United States District Court, District of Oregon
Apr 11, 2022
2:21-cv-00758-JR (D. Or. Apr. 11, 2022)

Opinion

2:21-cv-00758-JR

04-11-2022

JOE CUMMINGS BONNER, Plaintiff, v. DAVID PELL WILLIAMS; and HEATHER DEMARY, Defendants.


ORDER TO AMEND

Jolie A. Russo United States Magistrate Judge

Plaintiff, an adult in custody at the Snake River Correctional Institution, brings this civil rights action pursuant to 42 U.S.C. § 1983. Pursuant to an Order entered this date, the Court granted plaintiffs Application to Proceed In Forma Pauperis. However, for the reasons set forth below, plaintiff must file an Amended Complaint.

BACKGROUND

Plaintiff alleges defendant Williams, who is an Umatilla Tribal Police Department officer, and Heather Demary, a Housing Coordinator with the Confederated Tribes of the Umatilla Indian Reservation, conducted an illegal search of plaintiffs residence.

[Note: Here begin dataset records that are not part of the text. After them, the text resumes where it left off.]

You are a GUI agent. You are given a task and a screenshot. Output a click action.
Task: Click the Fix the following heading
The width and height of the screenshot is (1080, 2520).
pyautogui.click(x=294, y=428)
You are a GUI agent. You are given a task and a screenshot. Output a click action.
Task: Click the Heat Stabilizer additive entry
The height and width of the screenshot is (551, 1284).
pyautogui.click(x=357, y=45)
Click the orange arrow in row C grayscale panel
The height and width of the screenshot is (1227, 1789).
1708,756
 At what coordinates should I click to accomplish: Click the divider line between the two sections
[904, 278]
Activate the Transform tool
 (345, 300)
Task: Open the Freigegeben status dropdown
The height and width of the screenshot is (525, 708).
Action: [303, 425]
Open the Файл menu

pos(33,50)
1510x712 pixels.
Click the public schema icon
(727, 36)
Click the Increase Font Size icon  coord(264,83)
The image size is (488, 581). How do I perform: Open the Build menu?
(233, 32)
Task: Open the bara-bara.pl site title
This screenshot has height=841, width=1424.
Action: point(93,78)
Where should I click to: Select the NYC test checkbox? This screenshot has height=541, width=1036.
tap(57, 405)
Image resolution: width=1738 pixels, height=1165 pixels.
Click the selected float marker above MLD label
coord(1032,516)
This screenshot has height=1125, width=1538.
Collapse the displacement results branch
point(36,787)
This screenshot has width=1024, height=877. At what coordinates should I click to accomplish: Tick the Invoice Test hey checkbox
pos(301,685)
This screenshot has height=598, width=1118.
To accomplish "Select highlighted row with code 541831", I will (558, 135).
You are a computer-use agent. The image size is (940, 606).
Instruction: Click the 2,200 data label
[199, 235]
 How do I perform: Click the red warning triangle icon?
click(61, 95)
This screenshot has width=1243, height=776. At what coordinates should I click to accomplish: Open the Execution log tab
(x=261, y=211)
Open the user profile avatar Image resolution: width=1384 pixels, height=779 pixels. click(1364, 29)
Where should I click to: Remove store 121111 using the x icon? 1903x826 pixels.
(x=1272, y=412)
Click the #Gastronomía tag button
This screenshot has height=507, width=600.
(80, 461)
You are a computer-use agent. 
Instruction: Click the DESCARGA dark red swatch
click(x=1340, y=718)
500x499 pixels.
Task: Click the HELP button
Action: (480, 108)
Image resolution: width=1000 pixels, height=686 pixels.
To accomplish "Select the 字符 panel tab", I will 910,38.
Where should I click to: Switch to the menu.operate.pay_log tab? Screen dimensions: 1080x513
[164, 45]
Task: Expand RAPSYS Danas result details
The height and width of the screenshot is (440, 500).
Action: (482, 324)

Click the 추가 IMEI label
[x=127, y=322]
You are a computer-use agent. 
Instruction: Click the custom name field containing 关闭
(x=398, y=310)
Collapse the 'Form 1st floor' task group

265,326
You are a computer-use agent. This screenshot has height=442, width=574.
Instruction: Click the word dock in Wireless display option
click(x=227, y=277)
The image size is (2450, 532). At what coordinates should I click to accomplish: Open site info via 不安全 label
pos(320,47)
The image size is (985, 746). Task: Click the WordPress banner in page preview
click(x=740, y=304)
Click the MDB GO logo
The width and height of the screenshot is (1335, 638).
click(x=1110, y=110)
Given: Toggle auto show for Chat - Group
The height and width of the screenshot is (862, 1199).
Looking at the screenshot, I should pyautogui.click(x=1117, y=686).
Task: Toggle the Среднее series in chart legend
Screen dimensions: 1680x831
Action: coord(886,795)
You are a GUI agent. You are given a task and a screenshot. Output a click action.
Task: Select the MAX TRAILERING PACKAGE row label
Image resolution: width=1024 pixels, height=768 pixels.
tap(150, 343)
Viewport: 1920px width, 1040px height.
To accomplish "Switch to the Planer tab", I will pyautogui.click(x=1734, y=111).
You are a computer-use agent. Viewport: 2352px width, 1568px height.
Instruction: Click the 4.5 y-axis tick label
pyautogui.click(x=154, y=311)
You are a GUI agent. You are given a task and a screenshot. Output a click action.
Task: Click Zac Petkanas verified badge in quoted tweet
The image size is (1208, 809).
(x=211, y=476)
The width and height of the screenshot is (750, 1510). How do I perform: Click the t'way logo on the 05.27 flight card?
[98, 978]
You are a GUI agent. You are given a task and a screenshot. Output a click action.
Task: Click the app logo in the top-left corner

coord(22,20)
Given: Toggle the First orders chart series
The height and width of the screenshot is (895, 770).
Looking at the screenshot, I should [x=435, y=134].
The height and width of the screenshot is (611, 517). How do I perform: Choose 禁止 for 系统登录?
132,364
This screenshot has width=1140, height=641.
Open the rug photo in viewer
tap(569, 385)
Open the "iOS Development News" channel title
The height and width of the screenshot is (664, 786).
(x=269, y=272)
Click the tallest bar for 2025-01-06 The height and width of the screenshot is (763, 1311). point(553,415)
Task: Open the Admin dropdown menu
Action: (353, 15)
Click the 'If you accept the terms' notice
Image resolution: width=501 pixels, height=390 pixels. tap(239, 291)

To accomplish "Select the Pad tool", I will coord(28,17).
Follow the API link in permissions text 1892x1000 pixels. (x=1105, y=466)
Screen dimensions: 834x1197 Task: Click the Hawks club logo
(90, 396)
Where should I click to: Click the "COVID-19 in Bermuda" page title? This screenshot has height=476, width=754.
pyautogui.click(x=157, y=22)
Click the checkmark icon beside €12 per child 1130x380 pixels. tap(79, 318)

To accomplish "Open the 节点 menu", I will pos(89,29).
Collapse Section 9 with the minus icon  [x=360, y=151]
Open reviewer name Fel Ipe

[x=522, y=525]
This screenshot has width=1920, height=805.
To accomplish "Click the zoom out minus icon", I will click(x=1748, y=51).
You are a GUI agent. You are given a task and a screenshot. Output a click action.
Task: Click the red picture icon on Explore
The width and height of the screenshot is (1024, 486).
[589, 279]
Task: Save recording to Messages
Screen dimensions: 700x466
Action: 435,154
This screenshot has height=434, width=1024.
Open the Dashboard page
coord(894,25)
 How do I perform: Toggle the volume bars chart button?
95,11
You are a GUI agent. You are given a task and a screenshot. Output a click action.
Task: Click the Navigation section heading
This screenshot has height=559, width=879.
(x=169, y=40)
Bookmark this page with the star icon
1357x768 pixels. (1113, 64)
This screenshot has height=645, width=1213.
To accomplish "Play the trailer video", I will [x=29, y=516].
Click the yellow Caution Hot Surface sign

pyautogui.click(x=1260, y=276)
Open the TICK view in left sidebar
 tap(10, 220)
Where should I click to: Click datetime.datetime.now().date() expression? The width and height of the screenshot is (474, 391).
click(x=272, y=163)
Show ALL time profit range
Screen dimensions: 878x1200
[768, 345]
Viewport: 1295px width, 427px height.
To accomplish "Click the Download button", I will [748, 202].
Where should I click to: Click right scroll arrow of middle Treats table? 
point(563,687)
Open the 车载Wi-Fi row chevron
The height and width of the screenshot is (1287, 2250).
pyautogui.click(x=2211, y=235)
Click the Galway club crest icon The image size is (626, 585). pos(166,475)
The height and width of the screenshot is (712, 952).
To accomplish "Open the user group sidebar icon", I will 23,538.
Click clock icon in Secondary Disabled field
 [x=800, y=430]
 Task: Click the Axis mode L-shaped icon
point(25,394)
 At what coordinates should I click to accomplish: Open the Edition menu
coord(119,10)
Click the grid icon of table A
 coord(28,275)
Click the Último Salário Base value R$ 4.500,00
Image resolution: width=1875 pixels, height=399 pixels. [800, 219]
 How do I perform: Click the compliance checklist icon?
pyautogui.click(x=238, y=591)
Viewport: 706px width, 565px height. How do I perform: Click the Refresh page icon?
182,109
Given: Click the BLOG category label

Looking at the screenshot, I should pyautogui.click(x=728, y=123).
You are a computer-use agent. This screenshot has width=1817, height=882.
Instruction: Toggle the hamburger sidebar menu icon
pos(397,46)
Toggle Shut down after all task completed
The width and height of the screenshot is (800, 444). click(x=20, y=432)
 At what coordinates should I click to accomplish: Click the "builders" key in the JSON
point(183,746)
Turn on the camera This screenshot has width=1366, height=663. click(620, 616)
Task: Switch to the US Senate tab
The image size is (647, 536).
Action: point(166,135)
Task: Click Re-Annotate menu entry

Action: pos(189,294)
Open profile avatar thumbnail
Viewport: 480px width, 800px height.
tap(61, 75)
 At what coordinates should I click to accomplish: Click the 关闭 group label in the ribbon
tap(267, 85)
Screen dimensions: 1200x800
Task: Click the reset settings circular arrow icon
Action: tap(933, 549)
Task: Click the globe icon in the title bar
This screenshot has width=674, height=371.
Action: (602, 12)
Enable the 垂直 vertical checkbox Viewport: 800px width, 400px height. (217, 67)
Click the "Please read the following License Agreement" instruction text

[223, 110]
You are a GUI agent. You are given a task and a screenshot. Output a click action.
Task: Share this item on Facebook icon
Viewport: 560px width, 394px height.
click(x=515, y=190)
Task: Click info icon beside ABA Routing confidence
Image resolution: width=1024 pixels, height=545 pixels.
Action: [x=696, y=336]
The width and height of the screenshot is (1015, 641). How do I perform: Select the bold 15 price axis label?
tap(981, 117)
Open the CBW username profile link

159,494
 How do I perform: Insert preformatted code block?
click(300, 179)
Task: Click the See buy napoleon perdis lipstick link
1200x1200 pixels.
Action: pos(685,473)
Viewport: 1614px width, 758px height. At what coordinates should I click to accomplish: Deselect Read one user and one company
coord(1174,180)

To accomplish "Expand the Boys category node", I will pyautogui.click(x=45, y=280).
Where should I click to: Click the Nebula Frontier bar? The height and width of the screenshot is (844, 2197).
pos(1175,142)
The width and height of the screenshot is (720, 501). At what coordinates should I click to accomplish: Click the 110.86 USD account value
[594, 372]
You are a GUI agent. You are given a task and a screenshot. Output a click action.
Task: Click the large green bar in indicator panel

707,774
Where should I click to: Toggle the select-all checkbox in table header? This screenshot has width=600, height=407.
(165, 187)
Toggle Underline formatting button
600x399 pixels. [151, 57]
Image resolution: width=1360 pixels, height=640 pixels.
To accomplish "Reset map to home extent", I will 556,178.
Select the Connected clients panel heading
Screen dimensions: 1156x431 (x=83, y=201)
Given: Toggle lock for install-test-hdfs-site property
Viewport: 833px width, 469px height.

Plaintiff also alleges that defendant Demary harassed plaintiffs wife, and that she discriminated against plaintiff based on his race. By way of remedy, plaintiff seeks money damages. 1

STANDARDS

A district court must dismiss an action initiated by a prisoner seeking redress from a governmental entity or officer or employee, if the Court determines that the action (i) is frivolous or malicious; (ii) fails to state a claim on which relief may be granted; or (iii) seeks monetary relief against a defendant who is immune from such relief. See 28 U.S.C. §§ 1915(e)(2) & 1915A(b). When a plaintiff is proceeding pro se, the court must construe the pleadings liberally and afford the plaintiff the benefit of any doubt. Erickson v. Pardus, 551 U.S. 89, 94 (2007). Moreover, before dismissing a pro se civil rights complaint for failure to state a claim, the court supplies the plaintiff with a statement of the complaint's deficiencies. Karim-Panahi v. Los Angeles Police Dept, 839 F.2d 621, 623-24 (9th Cir. 1988); Eldridge v. Block, 832 F.2d 1132, 1136 (9th Cir. 1987). A pro se litigant will be given leave to amend his or her complaint unless it is clear that the deficiencies of the complaint cannot be cured by amendment. Karim-Panahi, 839 F.2d at 623; Lopez v. Smith, 203 F.3d 1122, 1130-31 (9th Cir. 2000).

DISCUSSION

To state a claim under 42 U.S.C. § 1983, a complaint must allege that a defendant, while acting under color of state law, caused a deprivation of the plaintiffs federal rights. 42 U.S.C. § 1983; West v. Atkins, 487 U.S. 42, 48 (1988) (citations omitted); Taylor v. List 880 F.2d 1040, 1045 (9th Cir. 1989) (citation omitted). A plaintiff must also allege that he suffered a specific injury as a result of a particular defendant's conduct and an affirmative link between the injury and the violation of his rights. See Monell v. Dep't of Social Servs., 436 U.S. 658 (1978); Rizzo v. Goode, 423 U.S. 362, 371-72, 377 (1976).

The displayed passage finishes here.